Niedersachsen: Meyer kündigt Filter-Erlass an

© Mühlhausen/landpixel
von , am
18.03.2013

Hannover - Niedersachsens Landwirtschaftsminister Christian Meyer hat schärfere Auflagen für die Betreiber von großen Ställen angekündigt.

Nun müssen sich auch die Veredlungsbetriebe in Niedersachsen auf schärfere Stallbauvorschriften einstellen. © Mühlhausen/landpixel
Wie Landwirtschaftsminister Christian Meyer erklärte, erarbeitet sein Ressort derzeit auf Wunsch der Kommunen einheitliche Standards für Großställe, so unter anderem bei Filtern und Keimschutz.
 
Dazu werde es in den ersten 100 Tagen von Rot-Grün einen gemeinsamen Erlass des Umwelt-, Sozial- und des Landwirtschaftsministerium geben. Beim Bau großer Schweineställe - ab 2.000 Tiere - müsse künftig ein Abluftfilter eingebaut werden, kündigte der grüne Minister an.

Meyer: Keimschutzgutachten schaffen

Außerdem müssten für Neuanlagen ab einer bestimmten Größe - bei Hühnern 30.000 Tiere - Keimschutzgutachten zum Schutz der Anwohner angefertigt werden. Meyer wies darauf hin, dass im Landkreis Emsland diese Standards schon gelten würden. Der Kreistag habe einstimmig beschlossen, nicht noch mehr Geflügelställe zuzulassen, denn schließlich gebe es dort schon mehr als 20 Millionen Hühner.

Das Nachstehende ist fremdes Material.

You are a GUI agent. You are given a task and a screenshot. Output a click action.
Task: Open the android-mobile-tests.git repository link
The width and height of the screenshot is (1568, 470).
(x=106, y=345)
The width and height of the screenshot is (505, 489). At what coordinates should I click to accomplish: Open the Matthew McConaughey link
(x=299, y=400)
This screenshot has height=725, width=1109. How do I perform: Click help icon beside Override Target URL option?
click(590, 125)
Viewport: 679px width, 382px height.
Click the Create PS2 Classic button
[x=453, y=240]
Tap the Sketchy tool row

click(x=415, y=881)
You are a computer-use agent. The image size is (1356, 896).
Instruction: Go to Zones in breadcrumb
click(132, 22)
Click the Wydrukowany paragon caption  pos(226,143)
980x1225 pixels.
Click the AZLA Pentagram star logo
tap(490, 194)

Filter-Erlass für große Tiermastanlagen

Mit den schärferen Bauvorschriften sei die Zahl der Bauanträge von 126 auf zwölf gesenkt worden. "Wir werden das landesweit machen; darauf können sich Investoren einstellen", so Meyer. Erst im Februar hatte Nordrhein-Westfalens Landwirtschaftsminister Johannes Remmel, ebenfalls von den Grünen, einen Erlass in Kraft gesetzt, wonach ab sofort bei Genehmigungen von neuen Schweinehaltungsanlagen mit mehr als 2.000 Plätzen der Einbau von Abluftreinigungsanlagen festzuschreiben ist.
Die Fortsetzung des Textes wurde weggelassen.